Duplicate the records below line for line, changing nothing.

##### Extracted data

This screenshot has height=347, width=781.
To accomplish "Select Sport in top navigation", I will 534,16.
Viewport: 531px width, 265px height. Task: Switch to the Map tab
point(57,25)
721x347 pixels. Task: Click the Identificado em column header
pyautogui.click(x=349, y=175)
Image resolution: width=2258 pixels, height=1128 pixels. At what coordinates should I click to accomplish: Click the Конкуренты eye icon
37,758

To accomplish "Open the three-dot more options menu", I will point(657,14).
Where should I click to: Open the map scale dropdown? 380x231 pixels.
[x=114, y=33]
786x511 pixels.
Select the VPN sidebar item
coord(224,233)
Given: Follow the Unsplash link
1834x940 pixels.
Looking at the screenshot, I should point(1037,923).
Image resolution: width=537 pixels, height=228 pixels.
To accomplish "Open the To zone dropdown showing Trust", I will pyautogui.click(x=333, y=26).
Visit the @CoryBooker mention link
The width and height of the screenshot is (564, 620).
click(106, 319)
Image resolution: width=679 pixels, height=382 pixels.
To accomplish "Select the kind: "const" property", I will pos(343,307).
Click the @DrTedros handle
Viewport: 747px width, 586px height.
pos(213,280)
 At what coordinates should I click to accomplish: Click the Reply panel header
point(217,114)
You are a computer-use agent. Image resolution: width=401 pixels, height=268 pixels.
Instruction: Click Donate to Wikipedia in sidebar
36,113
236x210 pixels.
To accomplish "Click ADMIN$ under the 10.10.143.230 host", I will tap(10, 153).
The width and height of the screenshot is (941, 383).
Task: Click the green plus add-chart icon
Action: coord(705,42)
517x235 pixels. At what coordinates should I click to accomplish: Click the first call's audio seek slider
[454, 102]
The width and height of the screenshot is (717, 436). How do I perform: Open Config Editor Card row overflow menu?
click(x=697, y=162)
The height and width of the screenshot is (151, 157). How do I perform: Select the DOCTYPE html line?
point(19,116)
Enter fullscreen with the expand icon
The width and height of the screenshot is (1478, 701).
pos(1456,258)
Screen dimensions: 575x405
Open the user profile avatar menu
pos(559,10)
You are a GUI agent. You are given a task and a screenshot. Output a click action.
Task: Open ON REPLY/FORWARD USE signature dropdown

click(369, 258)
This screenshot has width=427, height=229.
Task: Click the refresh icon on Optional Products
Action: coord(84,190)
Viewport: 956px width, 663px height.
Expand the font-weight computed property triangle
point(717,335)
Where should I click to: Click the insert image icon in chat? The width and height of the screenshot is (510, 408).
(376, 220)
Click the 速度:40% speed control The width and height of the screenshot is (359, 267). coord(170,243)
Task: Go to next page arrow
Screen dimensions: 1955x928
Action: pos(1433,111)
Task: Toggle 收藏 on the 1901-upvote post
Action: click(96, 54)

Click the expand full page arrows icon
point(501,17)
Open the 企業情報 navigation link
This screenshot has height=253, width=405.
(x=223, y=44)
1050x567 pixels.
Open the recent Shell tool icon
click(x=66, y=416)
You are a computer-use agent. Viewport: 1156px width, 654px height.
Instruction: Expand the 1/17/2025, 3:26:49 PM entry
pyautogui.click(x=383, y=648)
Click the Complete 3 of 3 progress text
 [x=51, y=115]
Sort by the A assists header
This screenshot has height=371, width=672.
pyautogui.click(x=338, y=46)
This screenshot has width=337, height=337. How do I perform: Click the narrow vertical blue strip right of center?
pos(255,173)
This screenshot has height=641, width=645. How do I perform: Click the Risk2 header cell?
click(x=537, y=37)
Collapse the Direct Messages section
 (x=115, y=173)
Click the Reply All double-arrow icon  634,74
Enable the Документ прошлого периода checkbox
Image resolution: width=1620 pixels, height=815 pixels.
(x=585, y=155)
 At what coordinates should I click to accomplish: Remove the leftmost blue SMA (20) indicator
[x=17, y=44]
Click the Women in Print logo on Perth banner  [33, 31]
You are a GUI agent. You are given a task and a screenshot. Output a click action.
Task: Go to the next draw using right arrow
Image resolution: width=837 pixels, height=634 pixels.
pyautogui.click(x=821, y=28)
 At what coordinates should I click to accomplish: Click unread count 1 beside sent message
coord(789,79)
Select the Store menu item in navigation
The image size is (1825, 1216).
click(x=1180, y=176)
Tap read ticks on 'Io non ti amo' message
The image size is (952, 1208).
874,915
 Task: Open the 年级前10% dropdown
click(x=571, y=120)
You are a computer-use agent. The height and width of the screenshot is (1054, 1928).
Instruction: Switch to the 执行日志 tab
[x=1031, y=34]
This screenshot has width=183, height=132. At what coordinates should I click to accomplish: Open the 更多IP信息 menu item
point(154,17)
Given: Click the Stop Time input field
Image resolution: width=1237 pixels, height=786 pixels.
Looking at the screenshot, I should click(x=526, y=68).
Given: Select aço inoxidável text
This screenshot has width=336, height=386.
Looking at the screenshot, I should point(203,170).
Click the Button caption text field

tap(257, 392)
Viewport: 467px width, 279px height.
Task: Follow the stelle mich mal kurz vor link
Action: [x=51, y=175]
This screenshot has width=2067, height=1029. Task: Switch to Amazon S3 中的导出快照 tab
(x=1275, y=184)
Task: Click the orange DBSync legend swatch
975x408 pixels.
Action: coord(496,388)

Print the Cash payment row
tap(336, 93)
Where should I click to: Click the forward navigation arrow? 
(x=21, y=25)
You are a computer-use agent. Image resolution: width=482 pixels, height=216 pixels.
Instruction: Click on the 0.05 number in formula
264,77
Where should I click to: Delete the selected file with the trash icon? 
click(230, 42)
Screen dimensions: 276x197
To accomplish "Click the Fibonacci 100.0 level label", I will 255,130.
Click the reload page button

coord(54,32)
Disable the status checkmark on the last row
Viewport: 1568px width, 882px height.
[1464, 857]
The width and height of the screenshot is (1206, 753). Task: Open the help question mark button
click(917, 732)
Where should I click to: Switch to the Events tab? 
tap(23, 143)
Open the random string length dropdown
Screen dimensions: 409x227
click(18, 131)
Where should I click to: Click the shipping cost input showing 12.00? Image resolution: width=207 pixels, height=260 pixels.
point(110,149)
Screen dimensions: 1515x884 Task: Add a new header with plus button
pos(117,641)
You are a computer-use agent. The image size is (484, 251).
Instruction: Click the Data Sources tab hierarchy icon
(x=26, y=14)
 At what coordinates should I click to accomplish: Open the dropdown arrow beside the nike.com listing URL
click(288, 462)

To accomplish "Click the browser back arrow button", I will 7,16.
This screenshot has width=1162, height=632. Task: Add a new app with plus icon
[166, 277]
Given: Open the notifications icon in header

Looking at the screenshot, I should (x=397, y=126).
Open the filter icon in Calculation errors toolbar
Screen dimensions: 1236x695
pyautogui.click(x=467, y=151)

##########

## Response to this task
This screenshot has height=347, width=781.
To accomplish "Select Sport in top navigation", I will 534,16.
Viewport: 531px width, 265px height. Task: Switch to the Map tab
point(57,25)
721x347 pixels. Task: Click the Identificado em column header
pyautogui.click(x=349, y=175)
Image resolution: width=2258 pixels, height=1128 pixels. At what coordinates should I click to accomplish: Click the Конкуренты eye icon
37,758

To accomplish "Open the three-dot more options menu", I will point(657,14).
Where should I click to: Open the map scale dropdown? 380x231 pixels.
[x=114, y=33]
786x511 pixels.
Select the VPN sidebar item
coord(224,233)
Given: Follow the Unsplash link
1834x940 pixels.
Looking at the screenshot, I should point(1037,923).
Image resolution: width=537 pixels, height=228 pixels.
To accomplish "Open the To zone dropdown showing Trust", I will pyautogui.click(x=333, y=26).
Visit the @CoryBooker mention link
The width and height of the screenshot is (564, 620).
click(106, 319)
Image resolution: width=679 pixels, height=382 pixels.
To accomplish "Select the kind: "const" property", I will pos(343,307).
Click the @DrTedros handle
Viewport: 747px width, 586px height.
pos(213,280)
 At what coordinates should I click to accomplish: Click the Reply panel header
point(217,114)
You are a computer-use agent. Image resolution: width=401 pixels, height=268 pixels.
Instruction: Click Donate to Wikipedia in sidebar
36,113
236x210 pixels.
To accomplish "Click ADMIN$ under the 10.10.143.230 host", I will tap(10, 153).
The width and height of the screenshot is (941, 383).
Task: Click the green plus add-chart icon
Action: coord(705,42)
517x235 pixels. At what coordinates should I click to accomplish: Click the first call's audio seek slider
[454, 102]
The width and height of the screenshot is (717, 436). How do I perform: Open Config Editor Card row overflow menu?
click(x=697, y=162)
The height and width of the screenshot is (151, 157). How do I perform: Select the DOCTYPE html line?
point(19,116)
Enter fullscreen with the expand icon
The width and height of the screenshot is (1478, 701).
pos(1456,258)
Screen dimensions: 575x405
Open the user profile avatar menu
pos(559,10)
You are a GUI agent. You are given a task and a screenshot. Output a click action.
Task: Open ON REPLY/FORWARD USE signature dropdown

click(369, 258)
This screenshot has width=427, height=229.
Task: Click the refresh icon on Optional Products
Action: coord(84,190)
Viewport: 956px width, 663px height.
Expand the font-weight computed property triangle
point(717,335)
Where should I click to: Click the insert image icon in chat? The width and height of the screenshot is (510, 408).
(376, 220)
Click the 速度:40% speed control The width and height of the screenshot is (359, 267). coord(170,243)
Task: Go to next page arrow
Screen dimensions: 1955x928
Action: pos(1433,111)
Task: Toggle 收藏 on the 1901-upvote post
Action: click(96, 54)

Click the expand full page arrows icon
point(501,17)
Open the 企業情報 navigation link
This screenshot has height=253, width=405.
(x=223, y=44)
1050x567 pixels.
Open the recent Shell tool icon
click(x=66, y=416)
You are a computer-use agent. Viewport: 1156px width, 654px height.
Instruction: Expand the 1/17/2025, 3:26:49 PM entry
pyautogui.click(x=383, y=648)
Click the Complete 3 of 3 progress text
 [x=51, y=115]
Sort by the A assists header
This screenshot has height=371, width=672.
pyautogui.click(x=338, y=46)
This screenshot has width=337, height=337. How do I perform: Click the narrow vertical blue strip right of center?
pos(255,173)
This screenshot has height=641, width=645. How do I perform: Click the Risk2 header cell?
click(x=537, y=37)
Collapse the Direct Messages section
 (x=115, y=173)
Click the Reply All double-arrow icon  634,74
Enable the Документ прошлого периода checkbox
Image resolution: width=1620 pixels, height=815 pixels.
(x=585, y=155)
 At what coordinates should I click to accomplish: Remove the leftmost blue SMA (20) indicator
[x=17, y=44]
Click the Women in Print logo on Perth banner  [33, 31]
You are a GUI agent. You are given a task and a screenshot. Output a click action.
Task: Go to the next draw using right arrow
Image resolution: width=837 pixels, height=634 pixels.
pyautogui.click(x=821, y=28)
 At what coordinates should I click to accomplish: Click unread count 1 beside sent message
coord(789,79)
Select the Store menu item in navigation
The image size is (1825, 1216).
click(x=1180, y=176)
Tap read ticks on 'Io non ti amo' message
The image size is (952, 1208).
874,915
 Task: Open the 年级前10% dropdown
click(x=571, y=120)
You are a computer-use agent. The height and width of the screenshot is (1054, 1928).
Instruction: Switch to the 执行日志 tab
[x=1031, y=34]
This screenshot has width=183, height=132. At what coordinates should I click to accomplish: Open the 更多IP信息 menu item
point(154,17)
Given: Click the Stop Time input field
Image resolution: width=1237 pixels, height=786 pixels.
Looking at the screenshot, I should click(x=526, y=68).
Given: Select aço inoxidável text
This screenshot has width=336, height=386.
Looking at the screenshot, I should point(203,170).
Click the Button caption text field

tap(257, 392)
Viewport: 467px width, 279px height.
Task: Follow the stelle mich mal kurz vor link
Action: [x=51, y=175]
This screenshot has width=2067, height=1029. Task: Switch to Amazon S3 中的导出快照 tab
(x=1275, y=184)
Task: Click the orange DBSync legend swatch
975x408 pixels.
Action: coord(496,388)

Print the Cash payment row
tap(336, 93)
Where should I click to: Click the forward navigation arrow? 
(x=21, y=25)
You are a computer-use agent. Image resolution: width=482 pixels, height=216 pixels.
Instruction: Click on the 0.05 number in formula
264,77
Where should I click to: Delete the selected file with the trash icon? 
click(230, 42)
Screen dimensions: 276x197
To accomplish "Click the Fibonacci 100.0 level label", I will 255,130.
Click the reload page button

coord(54,32)
Disable the status checkmark on the last row
Viewport: 1568px width, 882px height.
[1464, 857]
The width and height of the screenshot is (1206, 753). Task: Open the help question mark button
click(917, 732)
Where should I click to: Switch to the Events tab? 
tap(23, 143)
Open the random string length dropdown
Screen dimensions: 409x227
click(18, 131)
Where should I click to: Click the shipping cost input showing 12.00? Image resolution: width=207 pixels, height=260 pixels.
point(110,149)
Screen dimensions: 1515x884 Task: Add a new header with plus button
pos(117,641)
You are a computer-use agent. The image size is (484, 251).
Instruction: Click the Data Sources tab hierarchy icon
(x=26, y=14)
 At what coordinates should I click to accomplish: Open the dropdown arrow beside the nike.com listing URL
click(288, 462)

To accomplish "Click the browser back arrow button", I will 7,16.
This screenshot has width=1162, height=632. Task: Add a new app with plus icon
[166, 277]
Given: Open the notifications icon in header

Looking at the screenshot, I should (x=397, y=126).
Open the filter icon in Calculation errors toolbar
Screen dimensions: 1236x695
pyautogui.click(x=467, y=151)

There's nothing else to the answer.